Enfin dernière zone d’ombre : les outils d’administration de masse. Alors que les marques et enseignes de distribution en sont encore à tâtonner pour créer leur Fan Page, comment les convaincre d’ouvrir une page par magasin ? Plus votre réseau de distribution est important, plus de travail de monitoring / maintenance va être laborieux. Les grandes enseignes vont ainsi devoir investir pour mettre en place les mécanismes leur permettant d’industrialiser la gestion des pages de chacun de leurs magasins ainsi que la gestion d’un programme de m-couponing reposant sur de la géolocalisation (lire à ce sujet Facebook Places: Revolution or Evolution?).
Conclusion
Tout comme j’avais trouvé le chantier sémantique de Facebook très naïf, son arrivée sur le créneau de la géolocalisation sociale me laisse sceptique car il y a bien trop d’approximations dans leurs plans et dans la façon de la monétiser.
Partir à la conquête du monde réel semble donc être un défi très complexe pour Facebook qui va devoir sortir de sa zone de confiance (la sphère sociale) et devoir se confronter à des problèmes qu’il ne saura pas gérer avant un petit bout de temps. Ce qui pose à nouveau le problème de la viabilité de la plateforme qui investit toujours plus d’énergie et d’argent dans de nouvelles fonctionnalités sans avoir rentabilisé les précédentes.
La solution de facilité serait de racheter une ou deux start-ups pour rapidement monter en compétence (au hasard : DisMoiOù), mais qui va financer ces acquisitions ? Et comment vont-ils les rentabiliser dans la mesure où ils pratiquent toujours la fuite en avant ? Retour à la case départ…
“les membres de Facebook ne souhaitent pas réellement s’ancrer dans la vie réelle (exposition quotidienne) mais plutôt qu’ils cherchent à la fuir au travers de profils-avatars”
=> Réflexion intéressante qui montre bien l’énorme défi de Facebook pour gérer ses nouvelles applications. Sa vraie force consiste en sa base de données de ses utilisateurs, et Facebook prévoit de multiplier son CA dès 2011 en publicité. Quid des autres services ? Que lui manque-t’il pour être un “Google killer” ?

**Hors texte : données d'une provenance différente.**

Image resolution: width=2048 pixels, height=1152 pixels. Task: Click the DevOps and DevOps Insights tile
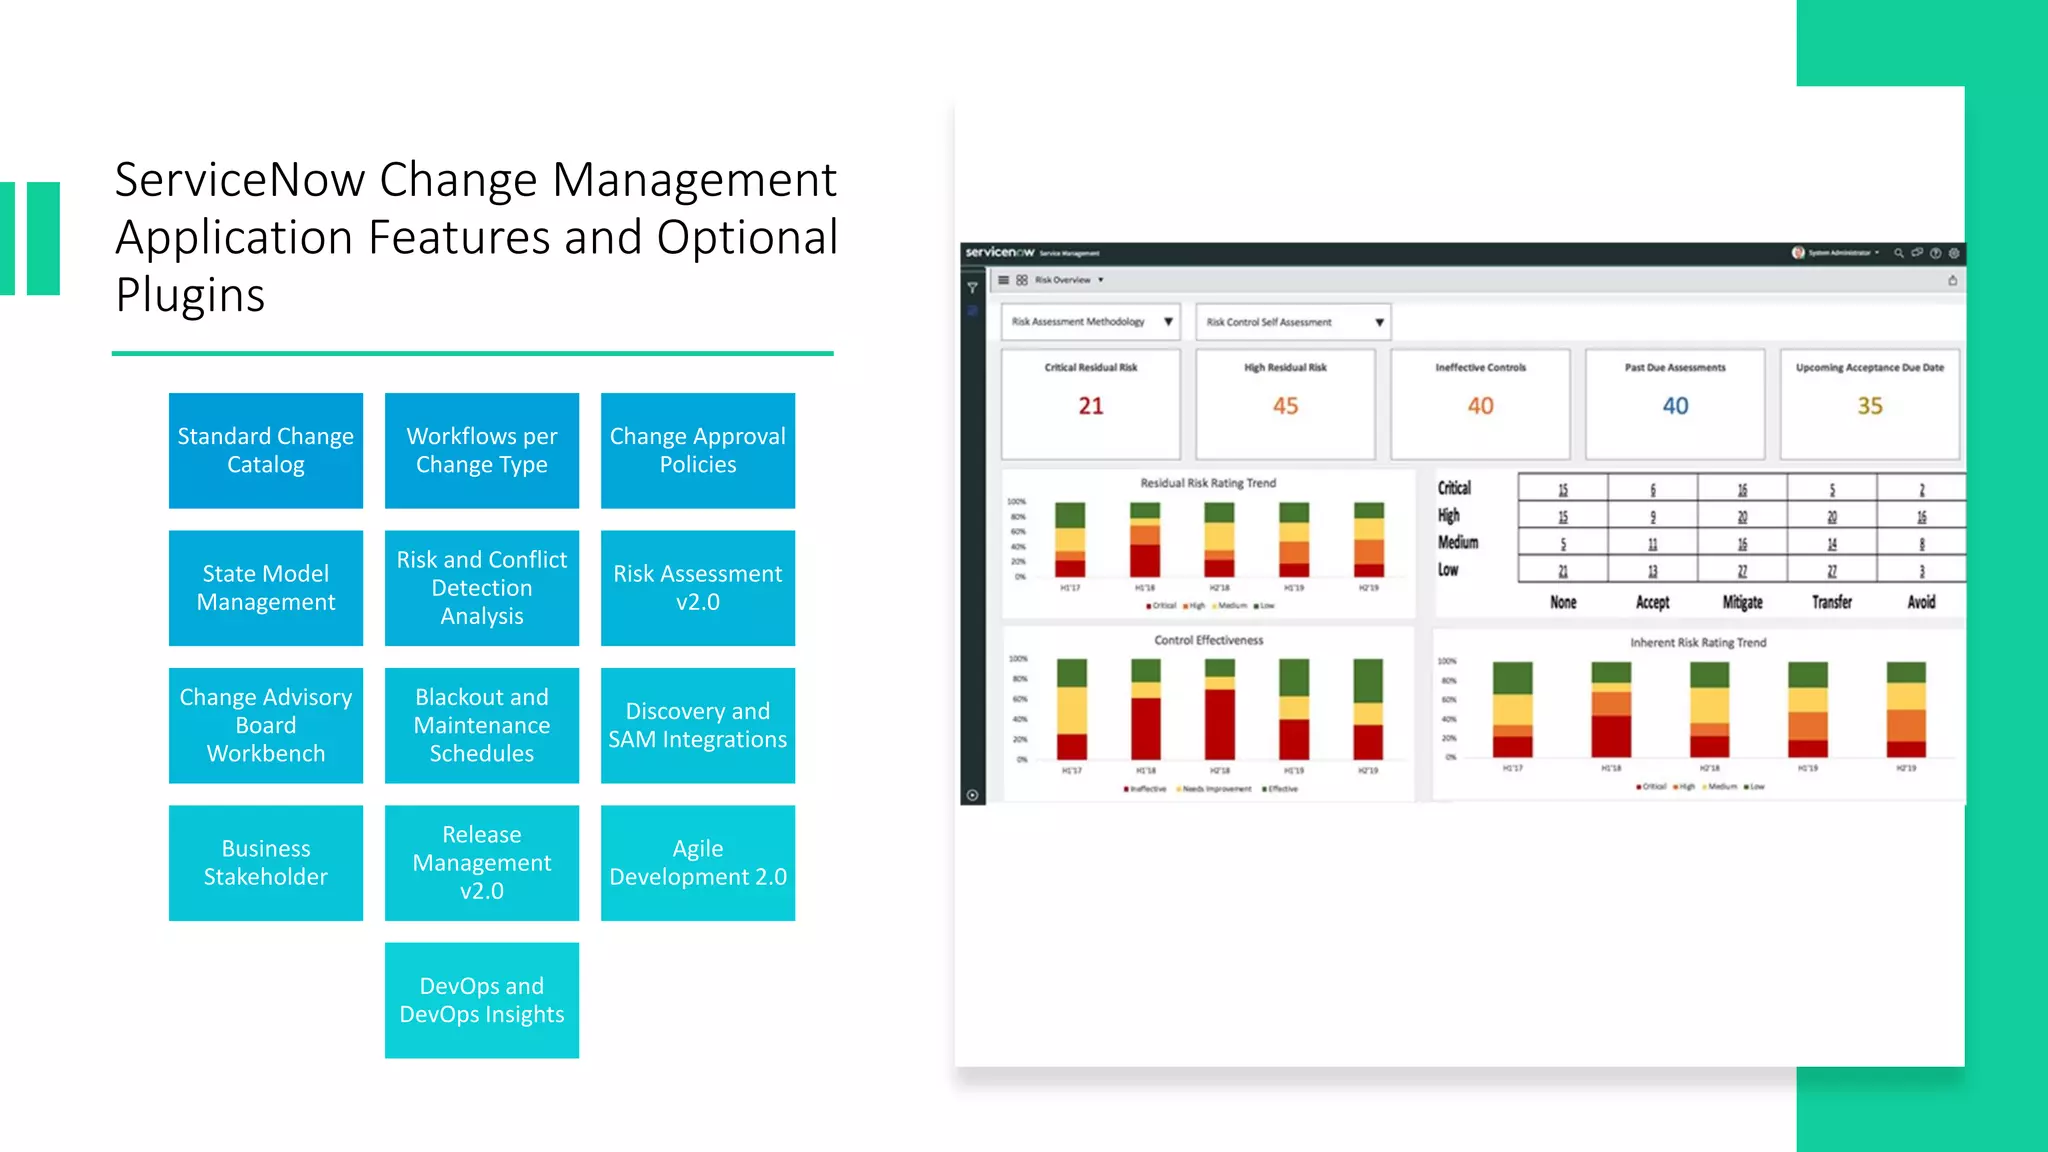click(x=482, y=1000)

@ 1975… > “Sa vraie force consiste en sa base de données de ses utilisateurs”, oui mais c’est aussi sa faiblesse : Quand ceux-ci se révoltent contre une nouvelle fonctionnalité comme Beacon, ou quand les gouvernements de pays s’inquiètent de cette situation de monopole (ex en Allemagne où un projet de loi déposé le ministre de l’Intérieur vise à interdire aux patrons et autres recruteurs de consulter les profils des candidats à l’embauche sur Facebook).

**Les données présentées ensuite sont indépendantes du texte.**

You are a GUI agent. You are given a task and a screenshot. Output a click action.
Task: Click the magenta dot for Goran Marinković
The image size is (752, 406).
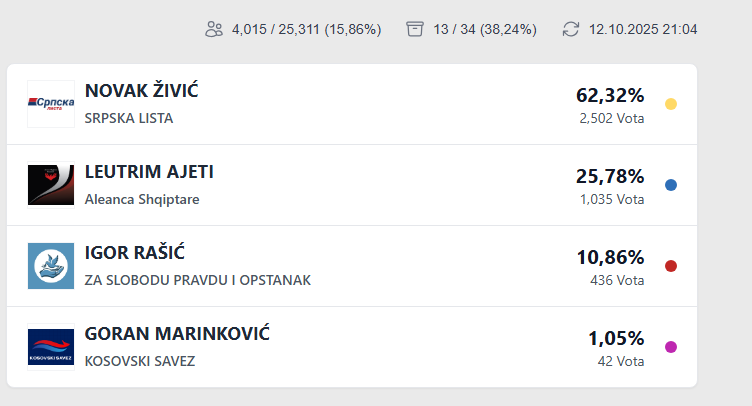[x=671, y=347]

Je me rappelle d’un bulletin de Tristan Nitot qui indiquait que de plus en plus de cambrioleurs préparaient leurs méfaits en utilisant les informations de géolocalisation postées sur Twitter ou des plateformes équivalentes. Même si les informations de géolocalisation sur Facebook ne seront disponibles que pour le “réseau” d’une personne, j’ai bien peur que ça permette de plus en plus de dérives.
Superbe article. Cette “fuite en avant” pratiquée par facebook n’est pas viable à mon avis. J’ai énormément cru en la réussite de facebook sur le long terme à ses débuts, mais désormais j’en doute.
Et je pense que de manière générale, l’aspect communautaire reprendra le dessus sur l’aspect social dans le futur du Web.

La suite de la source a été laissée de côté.